Driver has no feedback option, so the current position is calculated from commands sent only. To ensure that current steps sent match the real position, the driver performs a reset routine: the driver makes a half cycle forward, then full cycle back. If drive will reach end-stop in this case, it will skip steps. This method guarantees that drive movement will end up at position 0. You can observe similar routine in real car dashboard for some models.

Disadvantage of this method is that the motor has to reach the end-stop and bounce there. You can avoid this by saving last commanded position in the external memory and use last known position for advanced homing routine.

The GaugeZero command has an optional argument, where you can pass the last saved position. If this position matches real hardware position, drive will perform full homing without end-stop bounce.

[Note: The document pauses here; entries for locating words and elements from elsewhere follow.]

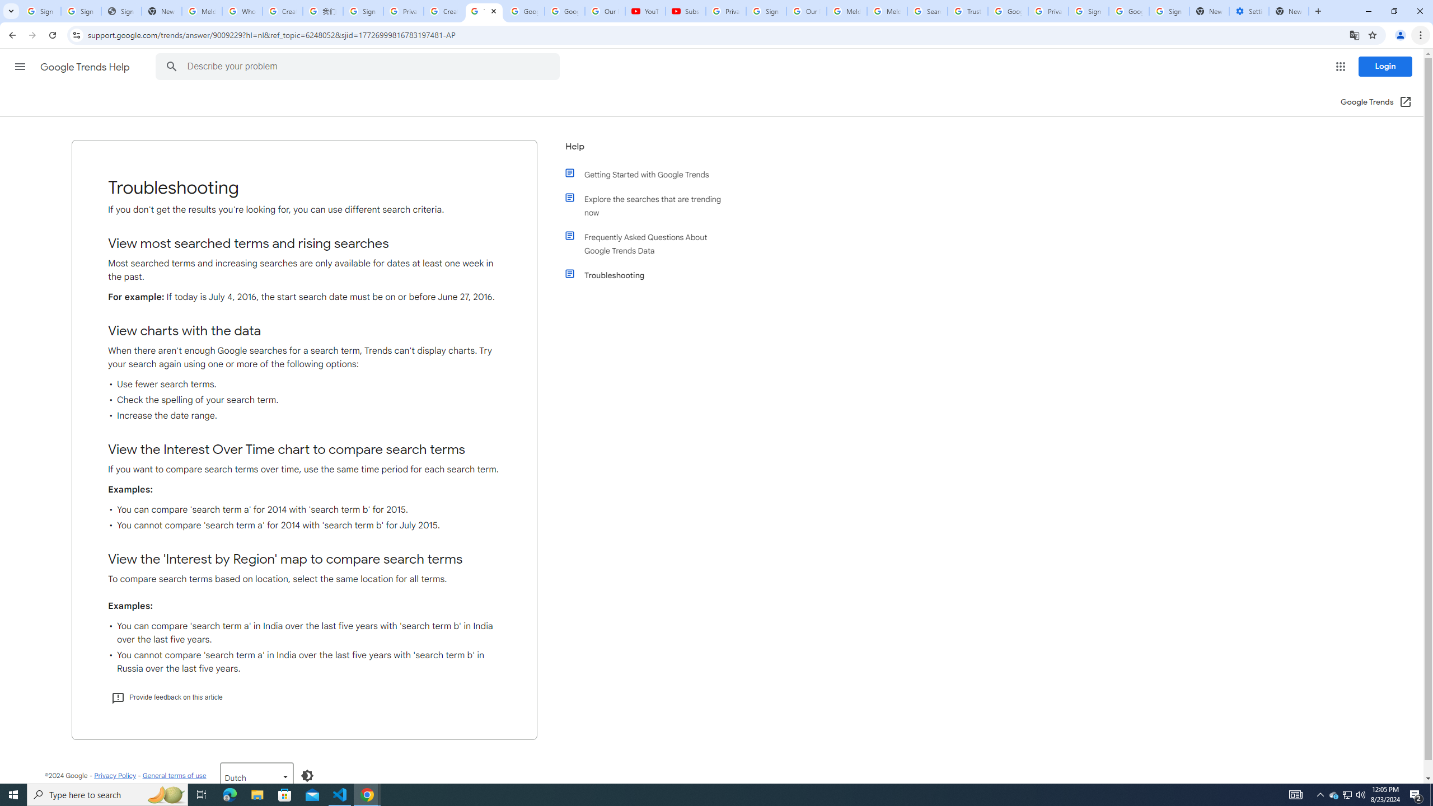 The image size is (1433, 806). Describe the element at coordinates (121, 11) in the screenshot. I see `'Sign In - USA TODAY'` at that location.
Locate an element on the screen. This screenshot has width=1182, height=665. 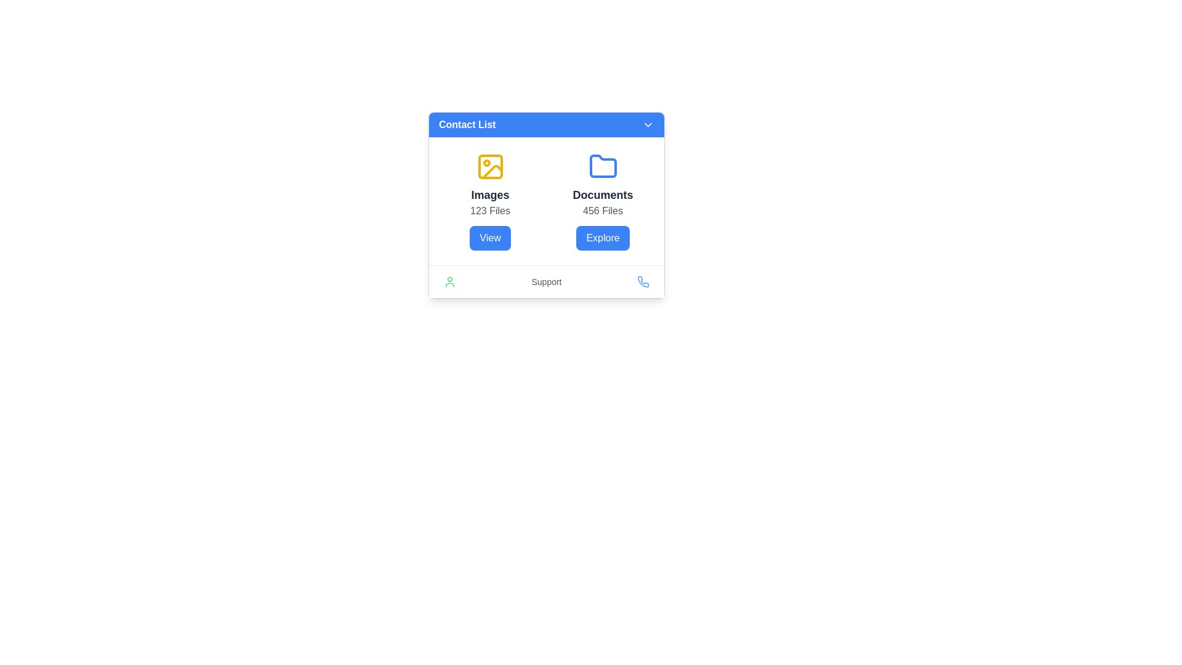
the chevron-down icon located in the top-right corner of the 'Contact List' header is located at coordinates (647, 125).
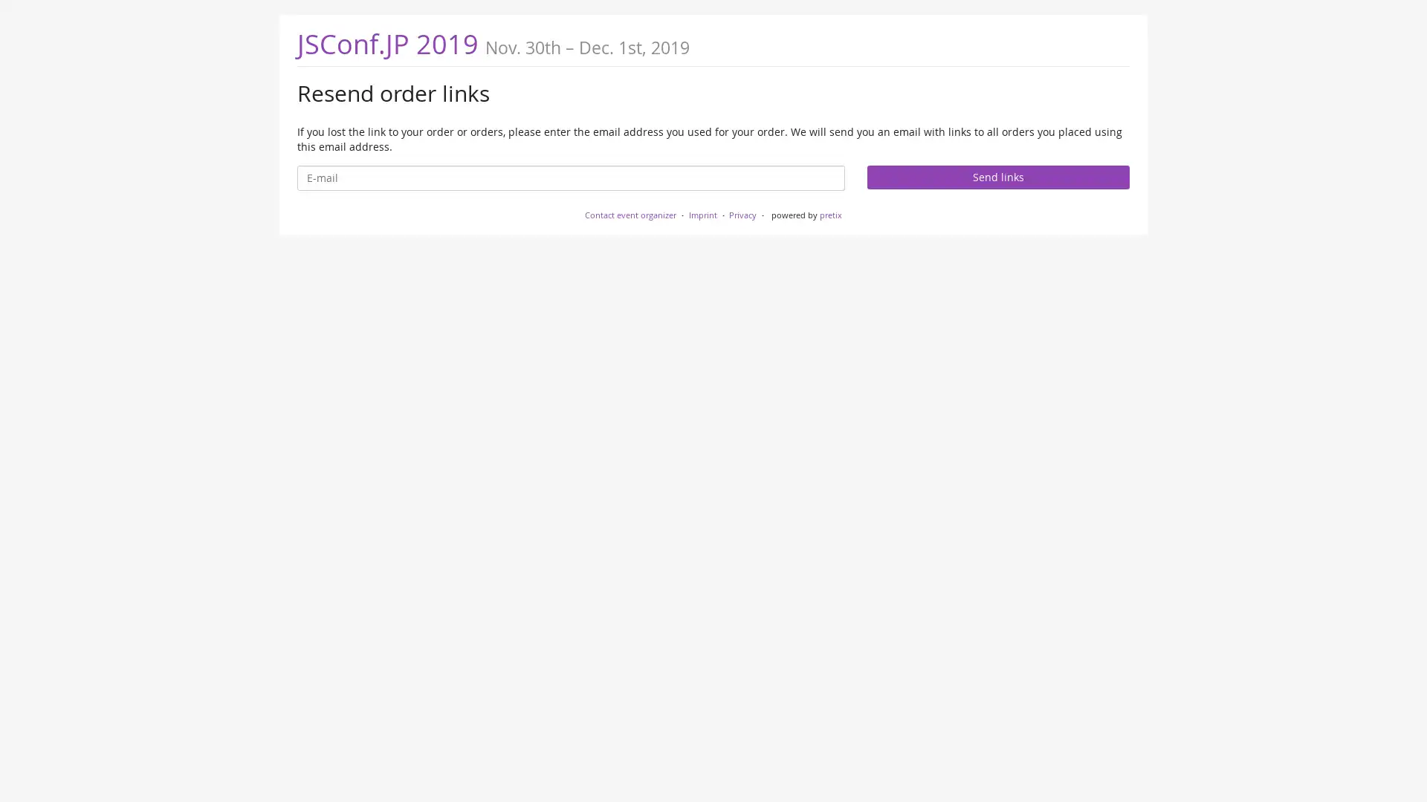 This screenshot has width=1427, height=802. What do you see at coordinates (997, 176) in the screenshot?
I see `Send links` at bounding box center [997, 176].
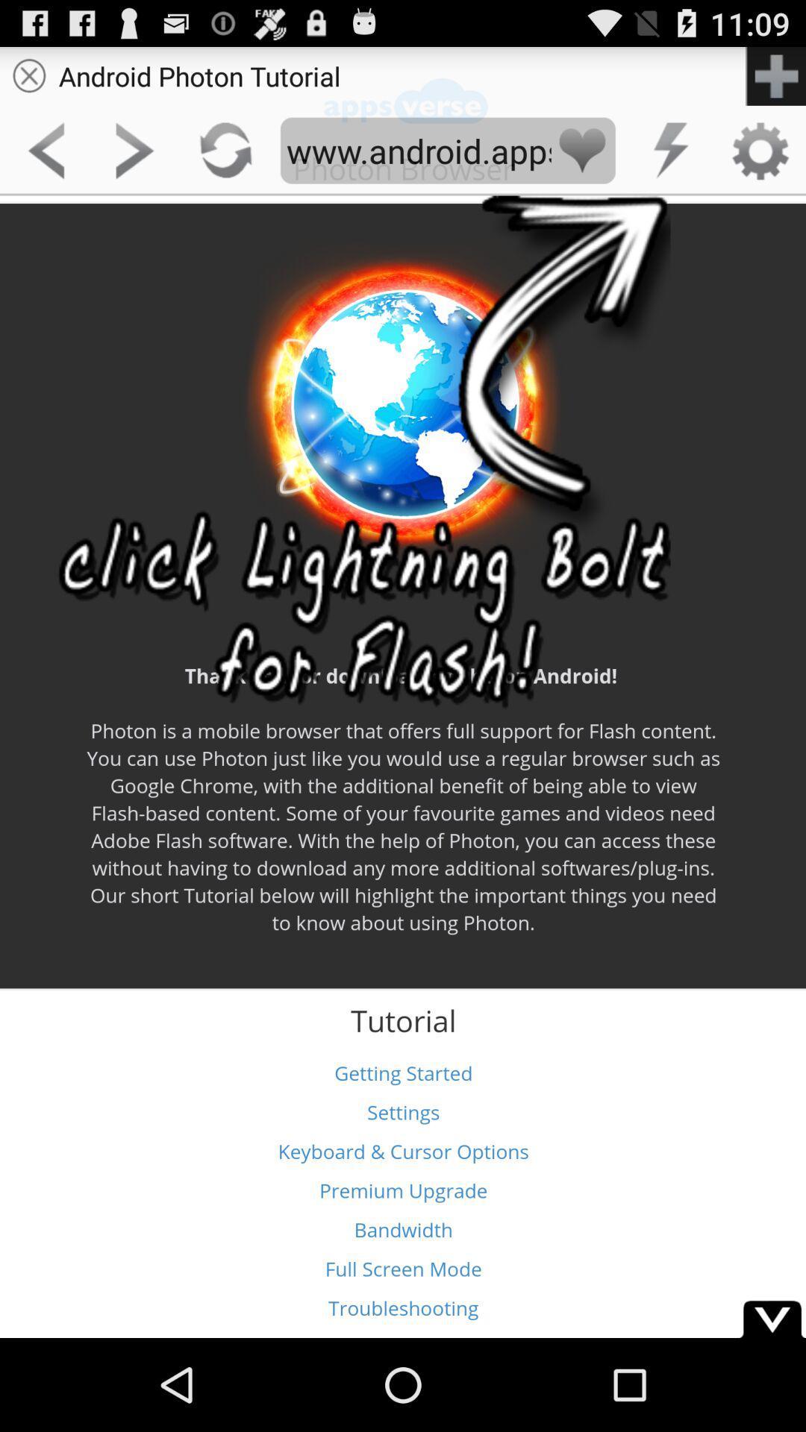 This screenshot has width=806, height=1432. Describe the element at coordinates (669, 161) in the screenshot. I see `the flash icon` at that location.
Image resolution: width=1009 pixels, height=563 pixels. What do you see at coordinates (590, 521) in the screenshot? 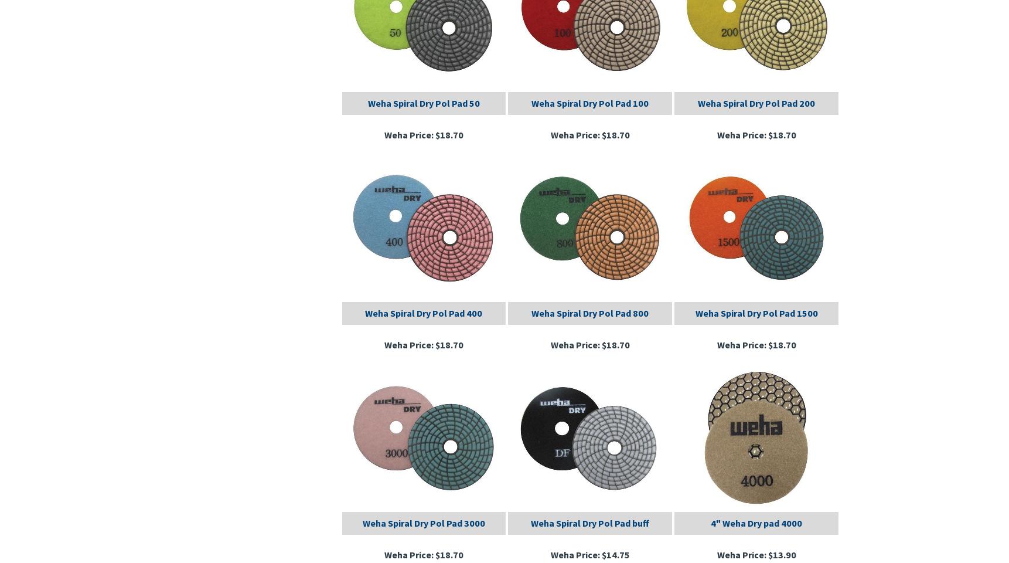
I see `'Weha Spiral Dry Pol Pad buff'` at bounding box center [590, 521].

This requires disabling default homing by setting:

#define VID6608_RESET_ON_INIT false

and managing external memory to track all commands and restore it on startup.

Here is example for save / restore method into FRAM MB85RC04V I²C memory using Berry Script:

# Connect and prepare i2c FRAM MB85RC04V
var fram_addr = 0x50
var wire = tasmota.wire_scan(fram_addr)
# Address in FRAM to store last gauge position
var addr_pos = 0x0000
# Check initialization
if !wire
   print("FRAM not found")
end
# Function to write FRAM memory, 2 bytes
def fram_write_u16(addr, data)
 if !wire
  return 0
 end
 # Split address and data into two bytes
 var addr_hi = (addr >> 8) & 0x7F
 var addr_lo = addr & 0xFF
 var data_hi = (data >> 8)
 var data_lo = data & 0xFF
 # ---------------- WRITE ----------------
 wire._begin_transmission(fram_addr)
 wire._write(addr_hi)
 wire._write(addr_lo)
 wire._write(data_hi)
 wire._write(data_lo)
 wire._end_transmission(true)
end
# Function to read FRAM memory, 2 bytes
def fram_read_u16(addr)
 if !wire
  return 0
 end
 # Split address and data into two bytes
 var addr_hi = (addr >> 8) & 0x7F
 var addr_lo = addr & 0xFF
 # ---------------- READ ----------------
 wire._begin_transmission(fram_addr)
 wire._write(addr_hi)
 wire._write(addr_lo)
 wire._end_transmission(true)
 wire._request_from(fram_addr, 2)
 var value_hi = wire._read()
 var value_lo = wire._read()
 var value = (value_hi << 8) | value_lo
 return value
end
# Read last gauge position from FRAM
var last_gauge_pos = fram_read_u16(addr_pos)
if last_gauge_pos
 print("FRAM gauge pos read:", last_gauge_pos)
end
# Call Reset option from saved position, and save zero
tasmota.cmd("GaugeZero " + str(last_gauge_pos))
fram_write_u16(addr_pos, 0)
# Function to update Gauge position on CO2 change
def co2_update(value, trigger)
 var drivePos = 180 + ((int(value) - 400) * 2)
 if last_gauge_pos != drivePos
  tasmota.cmd("GaugeSet " + str(drivePos))
  last_gauge_pos = drivePos
  # Save current position into FRAM
  fram_write_u16(addr_pos, int(drivePos))
 end
end
# Add rule to monitor CO2 changes
tasmota.add_rule("S8#CarbonDioxide", co2_update)

This script reads commands from the CO2 sensor, saves them in FRAM, and commands the drive to display them. On startup, last value is read back from FRAM memory and used as argument for GaugeZero to perform calibrated homing operation.

Example FRAM memory is fast and has a minimum 10¹² write operations capacity, which allows a minimum of 31 years of non-stop operation with 1 write per second ratio. You can use other methods as well (i.e. Microchip 74L04: EERAM with flash backup).

Remember that using on-board Flash directly is not safe, due to limited write count and because external power-loss detection circuits are required.